Seth Herd comments on Communications in Hard Mode (My new job at MIRI)

Seth Herd 15 Dec 2024 6:13 UTC
8 points
2
Beautiful. Thank you for applying your considerable skills to this task.

A few thoughts on directions:

Respectability may be overrated, but credibility is not, and we really don’t want to blow it.

I very much agree with the strategy of moving slowly to conserve credibility.

The policy of stating what you mean is also very good for credibility. It is foreign to most public discourse, in which speaking to persuade rather than inform is the norm. I hope that a statement like

“we come from an intellectual tradition in which speaking to inform rather than persuade is the norm. Exaggerating one’s claims might help in the short term, but it will cost credibility and confuse everyone in the longer term. So we try to say just what we believe, and try to point to our reasons for believing it so that everyone can judge for themselves.”

I’m not sure how useful that would be, but my perception is that many people have some affinity for truth and rationality, so making that foundational claim and then trying to follow it may be appealing and be taken seriously by enough people to matter.

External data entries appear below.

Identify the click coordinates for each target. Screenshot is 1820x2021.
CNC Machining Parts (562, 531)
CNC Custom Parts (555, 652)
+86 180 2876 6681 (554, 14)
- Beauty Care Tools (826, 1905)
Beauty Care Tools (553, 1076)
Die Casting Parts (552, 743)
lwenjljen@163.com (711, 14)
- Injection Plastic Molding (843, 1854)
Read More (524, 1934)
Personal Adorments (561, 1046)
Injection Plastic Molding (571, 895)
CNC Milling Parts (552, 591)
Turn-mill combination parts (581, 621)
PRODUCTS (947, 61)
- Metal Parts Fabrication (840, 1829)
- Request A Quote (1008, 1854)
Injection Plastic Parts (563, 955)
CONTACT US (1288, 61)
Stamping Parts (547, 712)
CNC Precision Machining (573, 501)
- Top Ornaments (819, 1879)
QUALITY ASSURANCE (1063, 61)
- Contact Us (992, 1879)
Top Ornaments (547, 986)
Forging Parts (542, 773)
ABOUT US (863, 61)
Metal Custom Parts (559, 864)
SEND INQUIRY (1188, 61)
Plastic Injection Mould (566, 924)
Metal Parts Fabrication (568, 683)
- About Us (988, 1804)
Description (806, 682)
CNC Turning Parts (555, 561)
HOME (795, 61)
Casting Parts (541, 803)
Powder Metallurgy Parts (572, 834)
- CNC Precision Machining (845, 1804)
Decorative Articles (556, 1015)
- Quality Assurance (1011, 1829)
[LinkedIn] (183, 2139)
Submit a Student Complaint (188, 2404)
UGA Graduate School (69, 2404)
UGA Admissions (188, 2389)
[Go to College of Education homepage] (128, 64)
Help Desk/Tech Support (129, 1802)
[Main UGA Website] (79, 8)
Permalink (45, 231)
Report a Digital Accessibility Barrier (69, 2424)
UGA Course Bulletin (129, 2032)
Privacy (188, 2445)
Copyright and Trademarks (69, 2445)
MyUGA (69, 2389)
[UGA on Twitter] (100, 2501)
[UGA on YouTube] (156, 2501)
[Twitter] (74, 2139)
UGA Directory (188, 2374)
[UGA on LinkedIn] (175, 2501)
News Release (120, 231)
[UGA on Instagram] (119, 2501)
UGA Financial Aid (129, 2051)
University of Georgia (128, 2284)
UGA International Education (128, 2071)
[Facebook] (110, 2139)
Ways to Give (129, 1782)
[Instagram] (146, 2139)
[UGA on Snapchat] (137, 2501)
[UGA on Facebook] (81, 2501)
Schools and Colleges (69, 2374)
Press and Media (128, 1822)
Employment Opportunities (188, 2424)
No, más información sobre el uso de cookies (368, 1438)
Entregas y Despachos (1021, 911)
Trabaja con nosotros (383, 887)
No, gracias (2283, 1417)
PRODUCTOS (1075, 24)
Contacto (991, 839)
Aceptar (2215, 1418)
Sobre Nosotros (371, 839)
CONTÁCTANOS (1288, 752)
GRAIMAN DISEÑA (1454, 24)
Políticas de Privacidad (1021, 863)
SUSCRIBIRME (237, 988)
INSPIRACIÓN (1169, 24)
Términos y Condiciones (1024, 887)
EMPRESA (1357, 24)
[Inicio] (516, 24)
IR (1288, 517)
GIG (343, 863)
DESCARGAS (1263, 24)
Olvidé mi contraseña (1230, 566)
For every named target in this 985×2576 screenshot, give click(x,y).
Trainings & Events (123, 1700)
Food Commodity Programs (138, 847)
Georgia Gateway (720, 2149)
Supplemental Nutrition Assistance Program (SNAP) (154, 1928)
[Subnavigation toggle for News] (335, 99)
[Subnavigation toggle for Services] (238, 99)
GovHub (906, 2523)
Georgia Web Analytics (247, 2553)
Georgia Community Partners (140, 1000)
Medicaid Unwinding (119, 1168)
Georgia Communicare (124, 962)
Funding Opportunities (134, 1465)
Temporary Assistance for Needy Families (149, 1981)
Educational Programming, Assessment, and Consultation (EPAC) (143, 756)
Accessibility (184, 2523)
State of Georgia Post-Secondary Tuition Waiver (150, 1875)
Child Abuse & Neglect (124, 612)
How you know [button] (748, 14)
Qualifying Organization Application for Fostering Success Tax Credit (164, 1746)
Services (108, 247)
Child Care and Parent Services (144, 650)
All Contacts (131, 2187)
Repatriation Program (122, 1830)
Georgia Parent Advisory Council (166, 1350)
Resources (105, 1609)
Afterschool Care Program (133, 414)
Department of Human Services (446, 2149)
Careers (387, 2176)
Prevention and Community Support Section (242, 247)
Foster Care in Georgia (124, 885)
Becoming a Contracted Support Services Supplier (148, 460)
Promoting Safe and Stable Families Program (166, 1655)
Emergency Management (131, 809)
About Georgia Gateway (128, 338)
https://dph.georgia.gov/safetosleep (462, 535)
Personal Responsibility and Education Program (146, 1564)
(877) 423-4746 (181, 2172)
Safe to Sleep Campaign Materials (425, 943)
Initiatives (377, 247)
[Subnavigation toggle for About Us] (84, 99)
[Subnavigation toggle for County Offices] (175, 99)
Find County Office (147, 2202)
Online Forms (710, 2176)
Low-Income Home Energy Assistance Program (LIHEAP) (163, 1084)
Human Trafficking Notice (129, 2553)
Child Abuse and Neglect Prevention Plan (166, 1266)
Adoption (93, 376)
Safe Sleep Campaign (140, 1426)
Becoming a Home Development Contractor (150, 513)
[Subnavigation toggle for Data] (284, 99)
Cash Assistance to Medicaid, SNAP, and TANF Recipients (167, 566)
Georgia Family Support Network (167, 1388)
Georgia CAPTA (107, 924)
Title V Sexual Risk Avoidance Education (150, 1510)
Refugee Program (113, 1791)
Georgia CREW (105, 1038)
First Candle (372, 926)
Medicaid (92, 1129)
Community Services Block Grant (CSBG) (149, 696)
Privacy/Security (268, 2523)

Working within that aspirational goal, I think it’s important to practice epistemic modesty.

From what I’ve seen of the public discourse, overstating one’s certainty of the dangers of AGI and the difficulty of alignment is a substantial drain on the credibility of the movement.

It is both more reasonable and more effective to say “alignment might be very difficult, so we should have a very sound safety case before actually building agentic systems smarter than humans” rather than exaggerating our collective knowledge by saying “if we build it we all die”. Saying that and exaggerating our certainty opens up a line of distracting counterattack in which the “doomers” are mocked for either foolishly overestimating their knowledge, or overstating their case as a deliberate deception.

It should be quite adequate and vastly more credible to say “if we build it without knowing, humanity may well not survive for long. And the people building it will not stop in time to know if it’s safe, if we do not demand they proceed safely. Move fast and break things is an exciting motto, but it isn’t a reasonable way to approach the next stage of evolution.”

And that does not exceed our true collective epistemic uncertainty. I have my own informed and developed opinion about the likely difficulty of alignment. But looking at the range of expert opinions, I feel it is most fair and modest to say we do not yet know.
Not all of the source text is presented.